Пользуясь суматохой, Асыл что есть духу побежала в степь.

— Убить её надо! — крикнул ей вслед бай. Когда аул скрылся из виду, девочка пошла тише и дала волю слезам.

Ночь Асыл провела в каменной мазаре[4], а на рассвете вновь побрела неведомо куда. На третий день ослабевшая девочка упала на солонцах, где её встретил Кекжал.

Кто такой Кекжал?

История одичавшей собаки такова.

Года за два до встречи с девочкой в степи Кекжал жил на заимке у русского хозяина, который пас большую отару овец. Кекжал родился от овчарки по кличке Гераш. Это была крупная собака с белым пятном на груди. Владелец дорожил ею. Гераш славилась на весь Каражар своей силой и смелостью и была верной помощницей чабанам. Кекжал был похож на мать.

Когда ему исполнилось два года, он потерял хозяина. Однажды заимщик решил перегнать отару километров за двести на отгонное пастбище. Второпях, собираясь в путь, он забыл про привязанную собаку и вспомнил о ней только после переправы через Карынсалды.

Стояла осенняя непогодь. Слякоть, снег. Густой туман висел над рекой, и брода уже не было видно. Возвращаться за Кекжалом хозяин не стал и поехал дальше. Ночь прошла для собаки тревожно, хозяин не возвращался.
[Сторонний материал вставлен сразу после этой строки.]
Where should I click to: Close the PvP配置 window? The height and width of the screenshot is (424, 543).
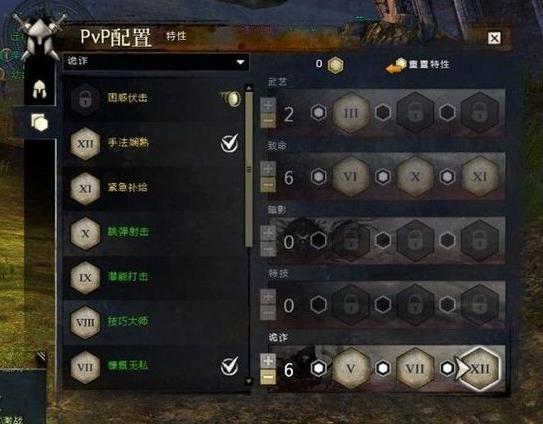point(494,38)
Над брошенной заимкой гулял холодный ветер, он нёс с собой хлопья снега, шелестел в сером камыше, которым был закрыт пригон, и Кекжал заскулил. Он попытался лапами снять верёвку, но узел был завязан крепко. Присмирев, Кекжал до вечера пролежал спокойно. В сумерках он вновь вскочил на ноги и начал яростно грызть верёвку. С обрывком на шее пёс кинулся к открытой двери избы.

…Первый день одиночества Кекжал провёл в поисках своего хозяина. Обнюхав все углы заимки, он сбегал к озеру, спугнул стаю уток, собиравшихся в дальний полёт, и вновь вернулся к заброшенному жилищу.

К вечеру ему удалось поймать зазевавшуюся дрофу и, утолив голод, пёс улёгся в углу старого пригона.

Прошло несколько дней. Кекжал попрежнему скучал по людям. Подолгу лежал возле давным-давно потухшего костра, обнюхивал ржавое дырявое ведро и, усевшись на задние лапы, смотрел по сторонам в надежде увидеть хозяина.

Степной осенний ветер гнул к земле редкие оголённые кусты джузгуна, шелестел побуревшим кокпеком, шумел в серых озёрных камышах и, вырвавшись на простор ковыльной степи, казалось, дул с удвоенной силой.

В середине ноября выпал густой снег. Шёл он всю ночь. Утром, выйдя из своего убежища, Кекжал приподнял голову и долго смотрел на расстилавшуюся перед ним равнину. Кругом стояла мёртвая тишина, на белом фоне степи одинокая фигура собаки казалась застывшей.

До февраля Кекжал жил на старой заимке, охотясь за мышами и зайцами. За это время шерсть его стала грубее, злобный взгляд глубоко сидящих глаз не предвещал ничего доброго. Собака дичала.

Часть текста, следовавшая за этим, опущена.